You are viewing a plain text version of this content. The canonical link for it is here.

Posted to user@spark.apache.org by Luis Ángel Vicente Sánchez <la...@gmail.com> on 2015/03/25 14:57:57 UTC

foreachRDD execution

I have a simple and probably dumb question about foreachRDD.

We are using spark streaming + cassandra to compute concurrent users every
5min. Our batch size is 10secs and our block interval is 2.5secs.

At the end of the world we are using foreachRDD to join the data in the RDD
with existing data in Cassandra, update the counters and then save it back
to Cassandra.

To the best of my understanding, in this scenario, spark streaming produces
one RDD every 10secs and foreachRDD executes them sequentially, that is,
foreachRDD would never run in parallel.

Am I right?

Regards,

Luis

Re: foreachRDD execution

Posted by Tathagata Das <td...@databricks.com>.

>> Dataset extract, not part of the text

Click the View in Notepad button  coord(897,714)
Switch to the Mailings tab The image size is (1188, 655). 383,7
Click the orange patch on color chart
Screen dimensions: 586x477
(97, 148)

Yes, that is the correct understanding. There are undocumented parameters
that allow that, but I do not recommend using those :)

TD

On Wed, Mar 25, 2015 at 6:57 AM, Luis Ángel Vicente Sánchez <
langel.groups@gmail.com> wrote:

> I have a simple and probably dumb question about foreachRDD.
>
> We are using spark streaming + cassandra to compute concurrent users every
> 5min. Our batch size is 10secs and our block interval is 2.5secs.
>
> At the end of the world we are using foreachRDD to join the data in the
> RDD with existing data in Cassandra, update the counters and then save it
> back to Cassandra.
>
> To the best of my understanding, in this scenario, spark streaming
> produces one RDD every 10secs and foreachRDD executes them sequentially,
> that is, foreachRDD would never run in parallel.
>
> Am I right?
>
> Regards,
>
> Luis
>
>
>